ASSIGNMENT:
Using the records below, write out again exactly the lines that begin at the line containing "is (1757, 1332)." and end at the line containing "Given: Click the forward navigation arrow", and no other lines.

DATA SHOWN:
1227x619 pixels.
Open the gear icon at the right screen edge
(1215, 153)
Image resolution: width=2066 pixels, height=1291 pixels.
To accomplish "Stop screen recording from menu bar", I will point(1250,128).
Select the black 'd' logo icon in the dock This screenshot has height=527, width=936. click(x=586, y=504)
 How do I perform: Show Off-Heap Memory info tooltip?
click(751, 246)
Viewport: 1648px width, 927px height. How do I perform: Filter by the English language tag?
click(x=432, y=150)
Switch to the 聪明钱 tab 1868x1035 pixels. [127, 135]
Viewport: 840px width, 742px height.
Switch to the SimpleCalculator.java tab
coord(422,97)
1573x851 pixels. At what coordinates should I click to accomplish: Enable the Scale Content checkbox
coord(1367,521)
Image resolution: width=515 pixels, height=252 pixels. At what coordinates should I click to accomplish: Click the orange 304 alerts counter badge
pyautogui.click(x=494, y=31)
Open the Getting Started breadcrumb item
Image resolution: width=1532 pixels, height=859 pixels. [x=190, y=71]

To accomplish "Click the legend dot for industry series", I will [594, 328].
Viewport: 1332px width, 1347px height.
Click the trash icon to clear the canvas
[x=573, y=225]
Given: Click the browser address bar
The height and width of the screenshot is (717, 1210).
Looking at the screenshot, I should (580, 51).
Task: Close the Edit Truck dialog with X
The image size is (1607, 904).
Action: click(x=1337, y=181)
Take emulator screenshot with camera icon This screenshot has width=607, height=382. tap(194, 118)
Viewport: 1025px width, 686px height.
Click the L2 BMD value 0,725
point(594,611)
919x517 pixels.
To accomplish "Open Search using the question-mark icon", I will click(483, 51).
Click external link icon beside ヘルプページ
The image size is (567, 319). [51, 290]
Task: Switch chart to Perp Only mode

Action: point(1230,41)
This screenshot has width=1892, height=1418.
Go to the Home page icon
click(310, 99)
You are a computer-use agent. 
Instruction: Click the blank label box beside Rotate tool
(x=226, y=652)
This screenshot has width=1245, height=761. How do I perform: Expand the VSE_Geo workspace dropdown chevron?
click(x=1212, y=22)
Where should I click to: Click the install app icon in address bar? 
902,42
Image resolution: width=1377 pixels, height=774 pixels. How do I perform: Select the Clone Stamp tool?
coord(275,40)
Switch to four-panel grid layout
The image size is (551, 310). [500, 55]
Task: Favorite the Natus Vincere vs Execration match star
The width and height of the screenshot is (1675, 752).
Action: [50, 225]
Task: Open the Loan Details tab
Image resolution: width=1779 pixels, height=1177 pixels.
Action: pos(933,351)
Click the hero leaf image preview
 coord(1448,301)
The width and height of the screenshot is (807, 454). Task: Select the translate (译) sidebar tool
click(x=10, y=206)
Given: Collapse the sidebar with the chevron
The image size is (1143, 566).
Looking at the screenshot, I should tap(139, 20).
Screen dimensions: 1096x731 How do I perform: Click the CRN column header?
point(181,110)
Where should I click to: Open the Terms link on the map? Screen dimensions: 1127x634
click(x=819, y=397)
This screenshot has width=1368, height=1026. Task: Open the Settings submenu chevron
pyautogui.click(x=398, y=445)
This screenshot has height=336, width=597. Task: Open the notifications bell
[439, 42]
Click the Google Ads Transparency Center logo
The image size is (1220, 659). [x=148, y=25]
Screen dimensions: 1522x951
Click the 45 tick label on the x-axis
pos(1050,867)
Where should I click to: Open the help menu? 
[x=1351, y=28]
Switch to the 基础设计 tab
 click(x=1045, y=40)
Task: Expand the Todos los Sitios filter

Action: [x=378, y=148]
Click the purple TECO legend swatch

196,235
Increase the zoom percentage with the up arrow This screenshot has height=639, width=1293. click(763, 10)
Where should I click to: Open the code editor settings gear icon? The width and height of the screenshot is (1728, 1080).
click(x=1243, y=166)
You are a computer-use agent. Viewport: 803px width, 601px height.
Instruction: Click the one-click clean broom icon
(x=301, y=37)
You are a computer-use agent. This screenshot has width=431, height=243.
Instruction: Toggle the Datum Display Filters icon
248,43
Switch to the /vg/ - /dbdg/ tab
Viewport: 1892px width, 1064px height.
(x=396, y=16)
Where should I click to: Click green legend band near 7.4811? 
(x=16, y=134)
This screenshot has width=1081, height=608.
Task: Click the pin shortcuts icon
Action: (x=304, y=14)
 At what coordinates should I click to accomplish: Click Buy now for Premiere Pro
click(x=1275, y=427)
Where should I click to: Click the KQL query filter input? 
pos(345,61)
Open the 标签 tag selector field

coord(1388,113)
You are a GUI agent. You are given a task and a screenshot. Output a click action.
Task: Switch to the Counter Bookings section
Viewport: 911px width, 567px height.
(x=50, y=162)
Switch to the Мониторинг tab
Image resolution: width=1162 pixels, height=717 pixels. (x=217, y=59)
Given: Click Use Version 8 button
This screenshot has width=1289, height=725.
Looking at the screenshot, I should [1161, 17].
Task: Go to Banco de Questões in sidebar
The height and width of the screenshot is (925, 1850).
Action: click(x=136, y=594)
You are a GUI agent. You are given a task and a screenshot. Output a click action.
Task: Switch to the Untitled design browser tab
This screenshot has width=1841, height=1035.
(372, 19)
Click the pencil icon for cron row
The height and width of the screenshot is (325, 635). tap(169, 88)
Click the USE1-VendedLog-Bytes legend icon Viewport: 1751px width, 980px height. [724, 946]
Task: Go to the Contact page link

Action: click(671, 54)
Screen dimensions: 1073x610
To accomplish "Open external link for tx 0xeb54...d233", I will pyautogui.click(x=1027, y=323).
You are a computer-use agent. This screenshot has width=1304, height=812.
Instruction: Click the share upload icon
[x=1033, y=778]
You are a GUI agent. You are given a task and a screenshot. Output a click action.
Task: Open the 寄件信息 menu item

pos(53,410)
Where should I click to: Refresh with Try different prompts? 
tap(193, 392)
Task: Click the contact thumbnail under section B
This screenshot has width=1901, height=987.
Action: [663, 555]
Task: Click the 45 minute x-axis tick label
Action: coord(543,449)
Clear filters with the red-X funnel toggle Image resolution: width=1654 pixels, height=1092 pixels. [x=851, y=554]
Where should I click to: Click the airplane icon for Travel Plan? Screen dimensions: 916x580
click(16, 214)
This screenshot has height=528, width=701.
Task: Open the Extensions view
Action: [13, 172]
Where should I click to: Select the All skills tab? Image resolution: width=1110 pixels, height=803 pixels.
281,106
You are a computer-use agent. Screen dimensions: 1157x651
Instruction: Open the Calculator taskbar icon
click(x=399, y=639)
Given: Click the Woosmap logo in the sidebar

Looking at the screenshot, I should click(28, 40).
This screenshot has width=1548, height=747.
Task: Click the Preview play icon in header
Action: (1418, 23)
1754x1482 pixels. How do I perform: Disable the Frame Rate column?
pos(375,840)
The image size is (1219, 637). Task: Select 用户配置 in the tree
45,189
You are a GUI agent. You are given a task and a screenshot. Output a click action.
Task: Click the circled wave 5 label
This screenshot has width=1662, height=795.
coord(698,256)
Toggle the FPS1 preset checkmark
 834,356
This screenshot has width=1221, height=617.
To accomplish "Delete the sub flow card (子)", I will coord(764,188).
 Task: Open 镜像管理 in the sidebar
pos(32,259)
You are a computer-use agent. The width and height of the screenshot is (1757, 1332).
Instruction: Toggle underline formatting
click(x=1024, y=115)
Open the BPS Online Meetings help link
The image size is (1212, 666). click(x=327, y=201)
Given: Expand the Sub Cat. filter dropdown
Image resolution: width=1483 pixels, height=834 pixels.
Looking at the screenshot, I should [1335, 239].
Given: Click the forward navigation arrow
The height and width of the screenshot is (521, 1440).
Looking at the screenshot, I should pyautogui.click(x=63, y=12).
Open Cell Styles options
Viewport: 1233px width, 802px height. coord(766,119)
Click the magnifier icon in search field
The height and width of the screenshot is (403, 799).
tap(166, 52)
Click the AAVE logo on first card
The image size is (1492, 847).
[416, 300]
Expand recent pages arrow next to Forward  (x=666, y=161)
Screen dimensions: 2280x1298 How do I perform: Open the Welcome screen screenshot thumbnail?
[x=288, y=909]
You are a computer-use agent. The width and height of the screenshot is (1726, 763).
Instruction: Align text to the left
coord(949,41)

TASK ANSWER:
You are a computer-use agent. The width and height of the screenshot is (1757, 1332).
Instruction: Toggle underline formatting
click(x=1024, y=115)
Open the BPS Online Meetings help link
The image size is (1212, 666). click(x=327, y=201)
Given: Expand the Sub Cat. filter dropdown
Image resolution: width=1483 pixels, height=834 pixels.
Looking at the screenshot, I should [1335, 239].
Given: Click the forward navigation arrow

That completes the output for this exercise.